Rewrite the lines starting at the beginning of the records and ending at the line that contains "click(x=1737, y=1043)", replacing "GUI agent" with "interface agent" and leaving everything else unchanged.

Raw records
* start *

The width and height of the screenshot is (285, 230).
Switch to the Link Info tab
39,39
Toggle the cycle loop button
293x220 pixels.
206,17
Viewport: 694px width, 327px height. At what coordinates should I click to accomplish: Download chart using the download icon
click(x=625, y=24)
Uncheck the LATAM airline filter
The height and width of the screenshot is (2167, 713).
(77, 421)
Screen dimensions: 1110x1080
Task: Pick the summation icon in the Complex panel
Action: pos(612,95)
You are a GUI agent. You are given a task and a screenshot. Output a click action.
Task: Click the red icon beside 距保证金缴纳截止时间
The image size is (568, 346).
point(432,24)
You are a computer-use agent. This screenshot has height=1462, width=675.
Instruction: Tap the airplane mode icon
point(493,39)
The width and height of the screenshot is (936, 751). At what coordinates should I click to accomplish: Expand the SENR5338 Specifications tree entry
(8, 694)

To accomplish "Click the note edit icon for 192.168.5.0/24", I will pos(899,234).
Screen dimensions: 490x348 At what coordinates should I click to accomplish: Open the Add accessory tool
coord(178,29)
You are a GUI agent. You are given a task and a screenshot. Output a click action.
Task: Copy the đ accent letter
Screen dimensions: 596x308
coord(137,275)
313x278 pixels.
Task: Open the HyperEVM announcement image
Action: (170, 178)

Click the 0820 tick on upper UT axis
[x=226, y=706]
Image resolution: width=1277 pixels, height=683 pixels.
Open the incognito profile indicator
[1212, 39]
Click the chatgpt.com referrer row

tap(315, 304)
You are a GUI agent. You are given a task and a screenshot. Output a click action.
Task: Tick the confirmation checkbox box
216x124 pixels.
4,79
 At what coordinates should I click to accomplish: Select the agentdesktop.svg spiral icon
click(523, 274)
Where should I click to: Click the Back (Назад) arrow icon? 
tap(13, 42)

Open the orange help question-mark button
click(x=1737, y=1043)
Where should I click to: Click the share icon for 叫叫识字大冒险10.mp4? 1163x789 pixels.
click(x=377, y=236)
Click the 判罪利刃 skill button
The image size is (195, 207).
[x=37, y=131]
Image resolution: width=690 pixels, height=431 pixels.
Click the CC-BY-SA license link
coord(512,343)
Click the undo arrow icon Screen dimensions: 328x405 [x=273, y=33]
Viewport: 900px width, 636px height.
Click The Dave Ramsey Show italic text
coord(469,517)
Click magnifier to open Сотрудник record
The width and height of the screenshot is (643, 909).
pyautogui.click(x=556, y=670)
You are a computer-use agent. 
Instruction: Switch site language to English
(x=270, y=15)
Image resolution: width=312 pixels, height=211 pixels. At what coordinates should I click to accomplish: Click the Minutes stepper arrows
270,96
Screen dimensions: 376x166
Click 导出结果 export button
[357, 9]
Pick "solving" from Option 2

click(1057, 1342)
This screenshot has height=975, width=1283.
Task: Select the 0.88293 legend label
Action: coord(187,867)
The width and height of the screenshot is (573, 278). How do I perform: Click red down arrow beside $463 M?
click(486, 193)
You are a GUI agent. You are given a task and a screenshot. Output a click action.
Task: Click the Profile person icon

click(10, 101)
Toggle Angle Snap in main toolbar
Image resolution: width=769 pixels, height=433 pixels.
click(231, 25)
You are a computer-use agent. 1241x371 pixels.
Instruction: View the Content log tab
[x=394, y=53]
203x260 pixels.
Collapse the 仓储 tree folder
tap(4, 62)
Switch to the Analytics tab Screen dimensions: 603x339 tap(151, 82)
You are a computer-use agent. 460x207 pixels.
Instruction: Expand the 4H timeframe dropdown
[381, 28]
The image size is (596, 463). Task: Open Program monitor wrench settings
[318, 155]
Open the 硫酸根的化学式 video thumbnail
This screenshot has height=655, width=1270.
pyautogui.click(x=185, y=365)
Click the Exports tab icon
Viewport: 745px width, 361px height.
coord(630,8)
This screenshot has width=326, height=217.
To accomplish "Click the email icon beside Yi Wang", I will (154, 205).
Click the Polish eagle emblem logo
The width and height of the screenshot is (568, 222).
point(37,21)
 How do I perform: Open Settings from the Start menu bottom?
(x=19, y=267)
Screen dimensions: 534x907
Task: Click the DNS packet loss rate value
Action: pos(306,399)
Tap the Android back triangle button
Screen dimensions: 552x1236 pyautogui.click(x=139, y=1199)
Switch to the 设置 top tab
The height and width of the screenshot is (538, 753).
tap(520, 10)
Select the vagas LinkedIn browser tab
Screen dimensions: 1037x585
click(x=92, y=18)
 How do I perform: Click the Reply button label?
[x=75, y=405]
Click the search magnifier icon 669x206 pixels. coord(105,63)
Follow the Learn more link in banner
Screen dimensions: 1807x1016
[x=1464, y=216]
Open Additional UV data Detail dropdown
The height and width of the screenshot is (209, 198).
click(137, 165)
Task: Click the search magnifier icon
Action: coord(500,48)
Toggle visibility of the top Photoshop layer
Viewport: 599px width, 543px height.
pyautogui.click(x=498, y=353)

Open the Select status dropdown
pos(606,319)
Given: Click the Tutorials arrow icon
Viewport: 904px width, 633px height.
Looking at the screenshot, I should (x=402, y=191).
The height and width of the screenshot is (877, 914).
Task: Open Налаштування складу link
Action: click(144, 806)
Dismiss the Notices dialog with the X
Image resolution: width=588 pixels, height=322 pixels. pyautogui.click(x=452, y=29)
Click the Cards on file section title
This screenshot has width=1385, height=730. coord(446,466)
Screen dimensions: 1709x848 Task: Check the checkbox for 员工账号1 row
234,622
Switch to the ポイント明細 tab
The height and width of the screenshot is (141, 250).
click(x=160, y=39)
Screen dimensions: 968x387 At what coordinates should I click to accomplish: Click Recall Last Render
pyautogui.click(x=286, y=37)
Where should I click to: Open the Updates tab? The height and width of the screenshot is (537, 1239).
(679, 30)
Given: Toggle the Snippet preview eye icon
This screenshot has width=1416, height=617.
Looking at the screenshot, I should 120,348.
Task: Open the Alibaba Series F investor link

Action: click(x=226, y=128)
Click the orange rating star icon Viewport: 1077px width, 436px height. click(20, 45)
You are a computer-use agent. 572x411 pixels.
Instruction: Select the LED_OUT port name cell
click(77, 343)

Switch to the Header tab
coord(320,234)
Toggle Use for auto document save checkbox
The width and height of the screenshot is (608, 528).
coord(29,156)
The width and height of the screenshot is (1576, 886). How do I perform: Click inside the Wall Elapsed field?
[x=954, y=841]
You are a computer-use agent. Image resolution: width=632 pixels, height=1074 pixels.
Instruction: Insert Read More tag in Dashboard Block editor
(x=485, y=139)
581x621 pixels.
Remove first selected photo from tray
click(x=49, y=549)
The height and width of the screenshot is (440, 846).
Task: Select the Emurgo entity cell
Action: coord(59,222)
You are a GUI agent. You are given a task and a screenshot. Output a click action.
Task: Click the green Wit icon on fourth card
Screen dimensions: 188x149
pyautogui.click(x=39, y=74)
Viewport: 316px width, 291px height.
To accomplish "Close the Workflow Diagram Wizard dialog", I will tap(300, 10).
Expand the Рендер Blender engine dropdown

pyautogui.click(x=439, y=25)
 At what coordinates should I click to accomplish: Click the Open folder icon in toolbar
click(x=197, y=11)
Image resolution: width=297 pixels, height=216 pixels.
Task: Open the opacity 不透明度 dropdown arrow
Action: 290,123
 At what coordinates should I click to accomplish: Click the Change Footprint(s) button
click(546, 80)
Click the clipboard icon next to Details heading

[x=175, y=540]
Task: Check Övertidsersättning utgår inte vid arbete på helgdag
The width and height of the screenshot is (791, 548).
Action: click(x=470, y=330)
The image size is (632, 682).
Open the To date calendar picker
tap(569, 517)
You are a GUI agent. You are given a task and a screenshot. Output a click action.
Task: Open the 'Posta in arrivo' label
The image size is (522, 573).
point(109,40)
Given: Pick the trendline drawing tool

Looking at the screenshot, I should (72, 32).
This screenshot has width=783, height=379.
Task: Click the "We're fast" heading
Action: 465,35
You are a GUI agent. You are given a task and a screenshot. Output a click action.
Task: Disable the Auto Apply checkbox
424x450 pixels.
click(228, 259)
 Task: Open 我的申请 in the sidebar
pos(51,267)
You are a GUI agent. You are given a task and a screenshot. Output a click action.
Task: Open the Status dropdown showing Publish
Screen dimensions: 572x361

* end *

### Solution to this exercise
The width and height of the screenshot is (285, 230).
Switch to the Link Info tab
39,39
Toggle the cycle loop button
293x220 pixels.
206,17
Viewport: 694px width, 327px height. At what coordinates should I click to accomplish: Download chart using the download icon
click(x=625, y=24)
Uncheck the LATAM airline filter
The height and width of the screenshot is (2167, 713).
(77, 421)
Screen dimensions: 1110x1080
Task: Pick the summation icon in the Complex panel
Action: pos(612,95)
You are a interface agent. You are given a task and a screenshot. Output a click action.
Task: Click the red icon beside 距保证金缴纳截止时间
The image size is (568, 346).
point(432,24)
You are a computer-use agent. This screenshot has height=1462, width=675.
Instruction: Tap the airplane mode icon
point(493,39)
The width and height of the screenshot is (936, 751). At what coordinates should I click to accomplish: Expand the SENR5338 Specifications tree entry
(8, 694)

To accomplish "Click the note edit icon for 192.168.5.0/24", I will pos(899,234).
Screen dimensions: 490x348 At what coordinates should I click to accomplish: Open the Add accessory tool
coord(178,29)
You are a interface agent. You are given a task and a screenshot. Output a click action.
Task: Copy the đ accent letter
Screen dimensions: 596x308
coord(137,275)
313x278 pixels.
Task: Open the HyperEVM announcement image
Action: (170, 178)

Click the 0820 tick on upper UT axis
[x=226, y=706]
Image resolution: width=1277 pixels, height=683 pixels.
Open the incognito profile indicator
[1212, 39]
Click the chatgpt.com referrer row

tap(315, 304)
You are a interface agent. You are given a task and a screenshot. Output a click action.
Task: Tick the confirmation checkbox box
216x124 pixels.
4,79
 At what coordinates should I click to accomplish: Select the agentdesktop.svg spiral icon
click(523, 274)
Where should I click to: Click the Back (Назад) arrow icon? 
tap(13, 42)

Open the orange help question-mark button
click(x=1737, y=1043)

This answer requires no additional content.